Dynamical electron transport through a nanoelectromechanical wire in a magnetic field

TL;DR

This paper presents an exactly solvable quantum model of a nanoelectromechanical wire in a magnetic field, revealing how electron transport and mechanical vibrations influence each other through quantum effects like Aharonov-Bohm phases.

Contribution

It introduces a fully quantum mechanical model that simultaneously treats electron transport and mechanical vibrations in a nanoelectromechanical system under magnetic influence.

Findings

Quantum fluctuations of Aharonov-Bohm phases affect mechanical vibrations.

Electrical admittance depends on interplay between mechanical, electrical, and magnetic parameters.
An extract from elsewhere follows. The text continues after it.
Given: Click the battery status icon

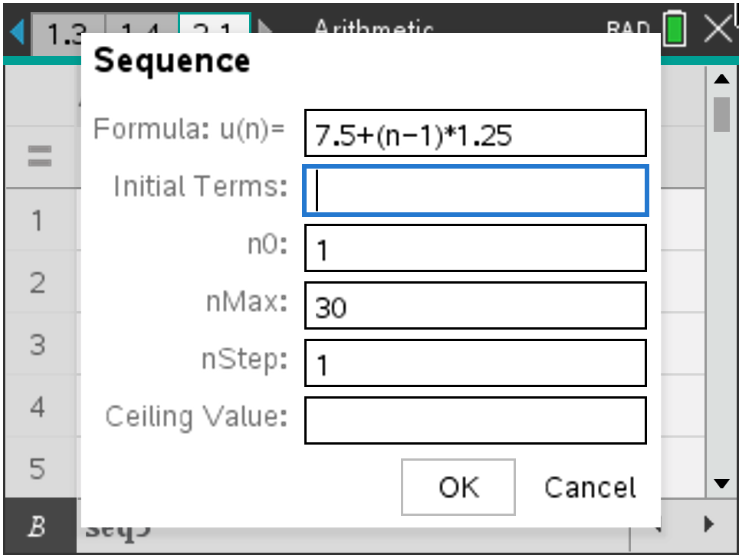Looking at the screenshot, I should (675, 30).
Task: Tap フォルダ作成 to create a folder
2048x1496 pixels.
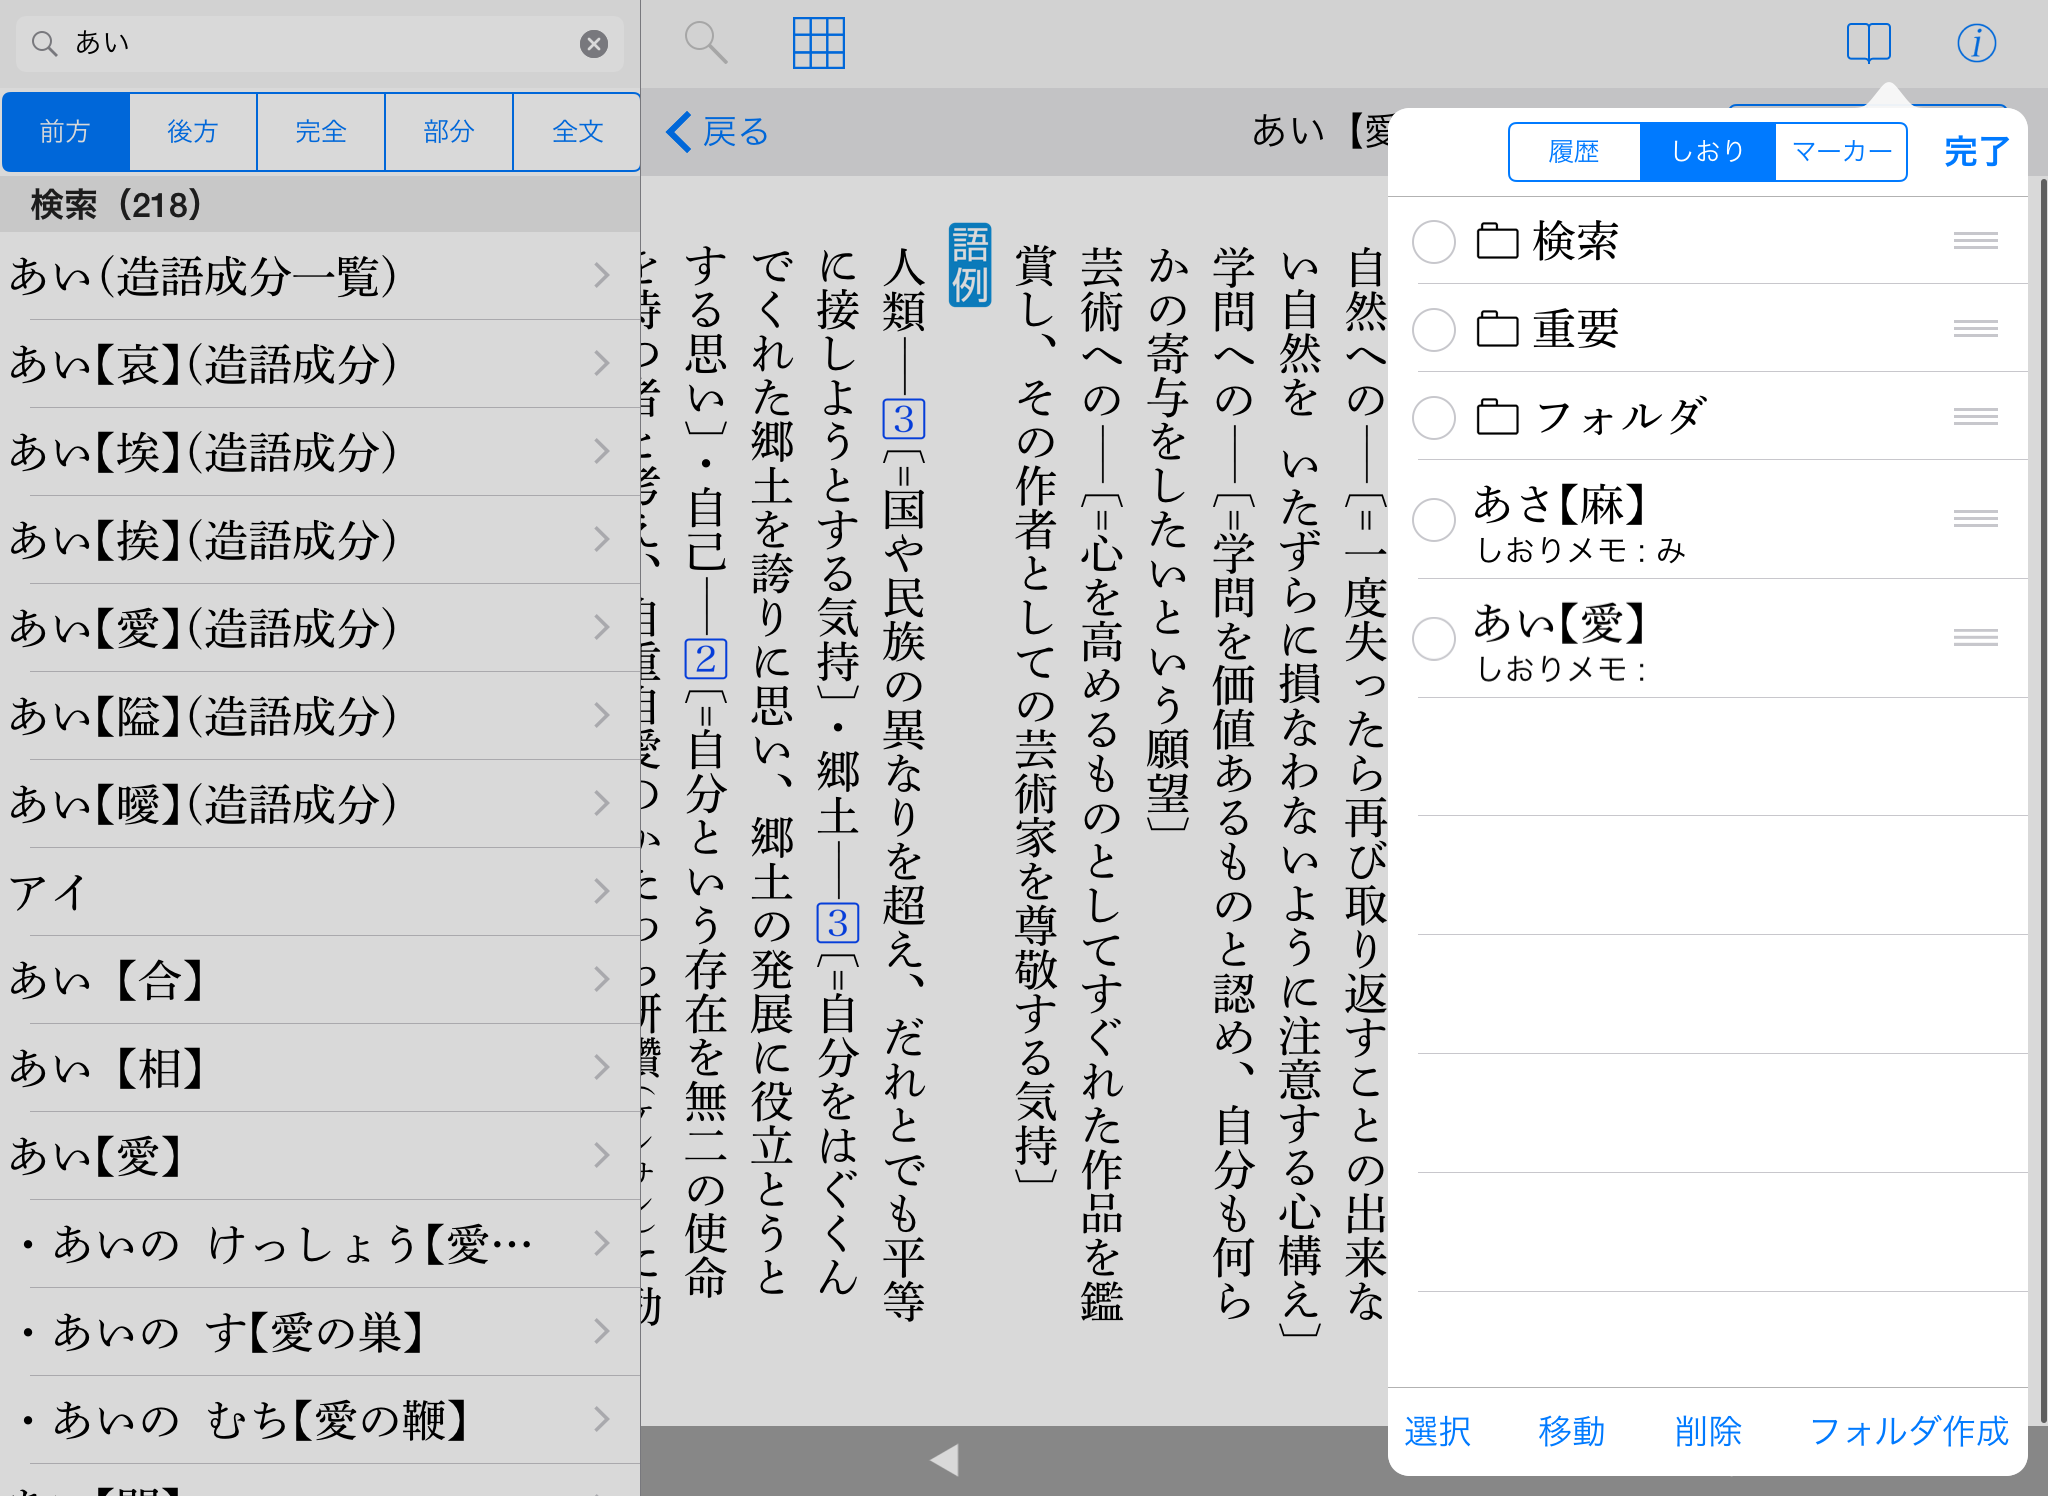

The model provides insights into coupled electron-mechanical dynamics in nanoscale systems.

Abstract

We investigate dynamical transport properties of interacting electrons moving in a vibrating nanoelectromechanical wire in a magnetic field. We have built an exactly solvable model in which electric current and mechanical oscillation are treated fully quantum mechanically on an equal footing. Quantum mechanically fluctuating Aharonov-Bohm phases obtained by the electrons cause nontrivial contribution to mechanical vibration and electrical conduction of the wire. We demonstrate our theory by calculating the admittance of the wire which are influenced by the multiple interplay between the mechanical and the electrical energy scales, magnetic field strength, and the electron-electron interaction.